Since the motion was filed in early January, Brown and Corrections Secretary Jeffrey Beard have said that, if their request was denied, they would appeal to the U.S. Supreme Court.
The three judges said in a 71-page order that if Brown and his top corrections officials do not comply with the order, they would be held in contempt “individually and collectively.”
They wrote that they make such a threat reluctantly, “but with determination that defendants will not be allowed to continue to violate the requirements of the Constitution of the United States.”
The ruling was the second major setback in less than a week for the Brown administration’s all-out push to get prison health care out from under control of the federal judiciary.
In a stinging rebuke of that effort April 5, Sacramento U.S. District Judge Lawrence K. Karlton not only denied the state’s motion to terminate his oversight of prison mental health care, he struck down part of the state’s evidence in support of the motion, finding Brown, corrections officials and their lawyers from the attorney general’s office stooped to unethical tactics.
He said prison mental health care is still woefully short of adequate when measured against constitutional requirements.
Karlton also sits on the specially convened three-judge court that has the population issue before it, along with 9th U.S. Circuit Court of Appeals Judge Stephen Reinhardt and U.S. District Judge Thelton E. Henderson of San Francisco.
That panel first ordered the population reduction in 2009, finding after a non-jury trial that overcrowding was the primary reason for unconstitutional health care in the prison system. California’s prison inmate population must be reduced by the end of this year to 137.5 percent of the design capacity of its 33 adult prisons.

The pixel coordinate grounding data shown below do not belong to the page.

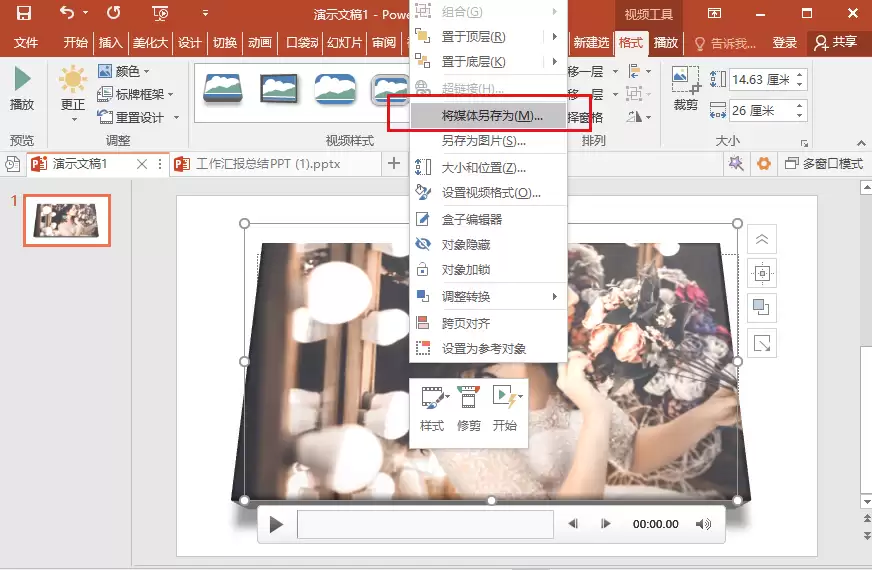This screenshot has height=570, width=872.
Task: Switch to the 插入 ribbon tab
Action: click(110, 43)
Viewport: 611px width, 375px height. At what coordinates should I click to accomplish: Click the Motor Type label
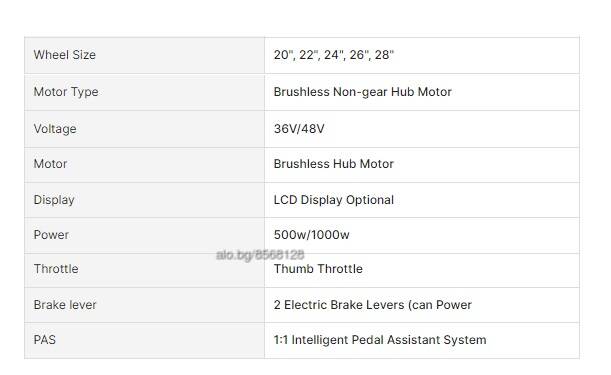pyautogui.click(x=66, y=92)
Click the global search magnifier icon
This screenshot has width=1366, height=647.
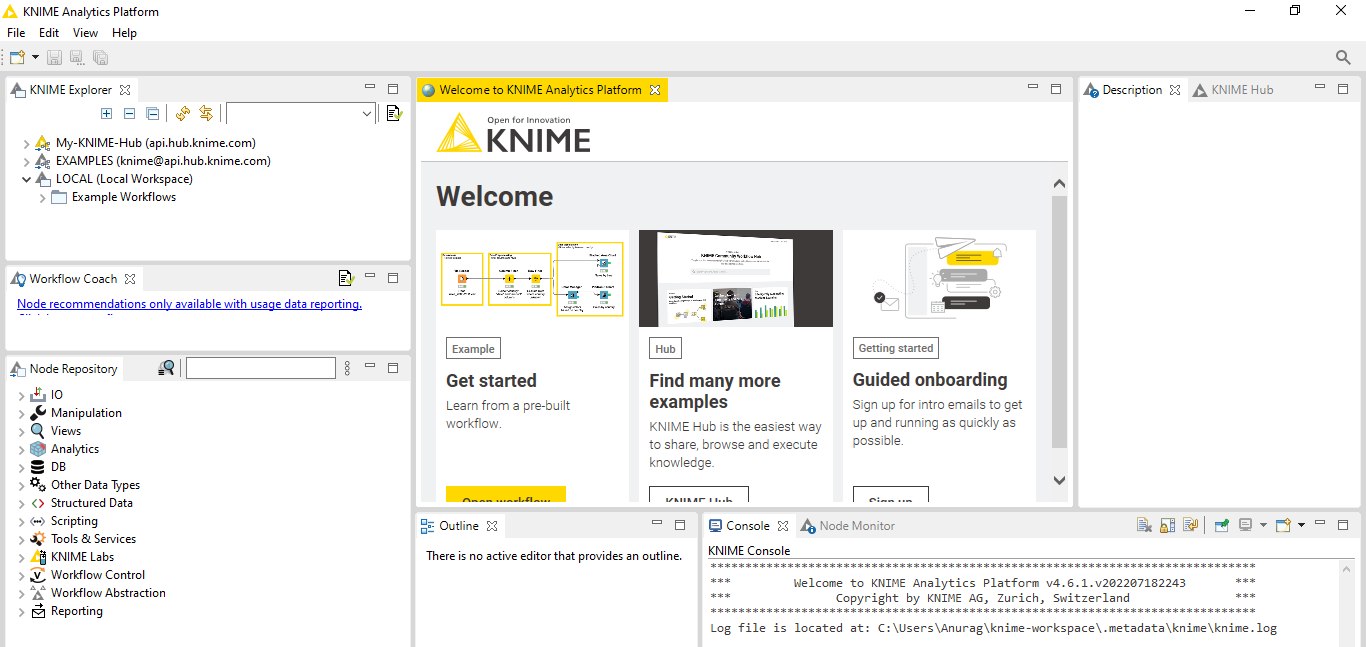point(1343,58)

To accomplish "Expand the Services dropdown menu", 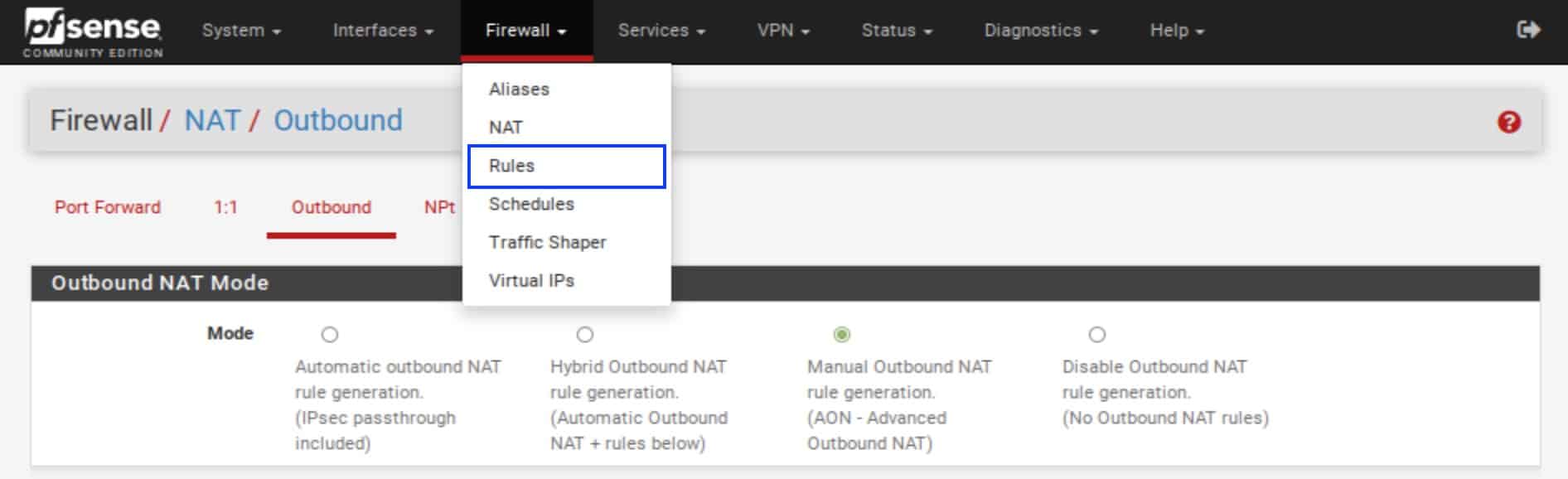I will coord(661,31).
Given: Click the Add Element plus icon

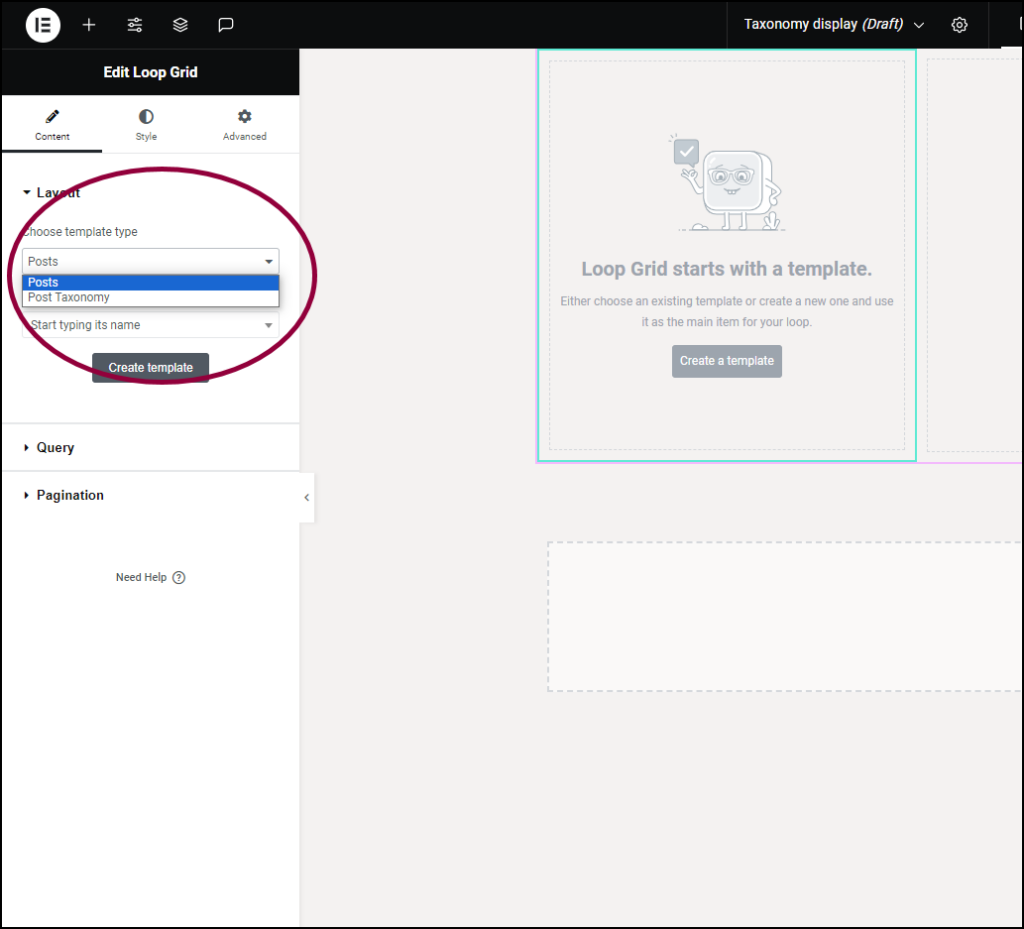Looking at the screenshot, I should click(88, 25).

An appeal of the panel’s initial order to the Supreme Court went against the state in 2011.
The state’s January motion says it has slashed inmate population as much as it can without risking the public’s safety.
The Brown administration is adamant that, even though it has another 9,000 inmates to go before the population has sunk to the level required by the court, prison health care is no longer in violation of the Eighth Amendment’s prohibition against cruel and unusual punishment, and it can be maintained that way without further reduction.
“The truth of the matter is that California has invested more than a billion dollars to transform its prison health care system into one of the best in the country,” said Deborah Hoffman, Department of Corrections and Rehabilitation assistant secretary, late Thursday. “Our prisons now provide timely and effective health care to inmates that far exceeds what the Constitution requires. Further forced reductions to the prison population would unnecessarily jeopardize public safety. We will appeal.”
Attorneys for the inmates vigorously dispute the claim that their clients’ health care is constitutional.
They acknowledge much progress has been made, but insist much is yet to be done.
In Thursday’s order, the judges agree with the attorneys’ assessment.
In a separate six-page order Thursday, the three judges give the state 100 days to submit a report to them on actions taken thus far “to identify prisoners who are unlikely to re-offend or who might otherwise be candidates for early release.”
The judges noted that this was something the Supreme Court suggested in its decision two years ago. “Given the passage of time and defendants’ failure to take all steps necessary to comply … we now order” state officials to do so, “to the extent that they have not already done so.”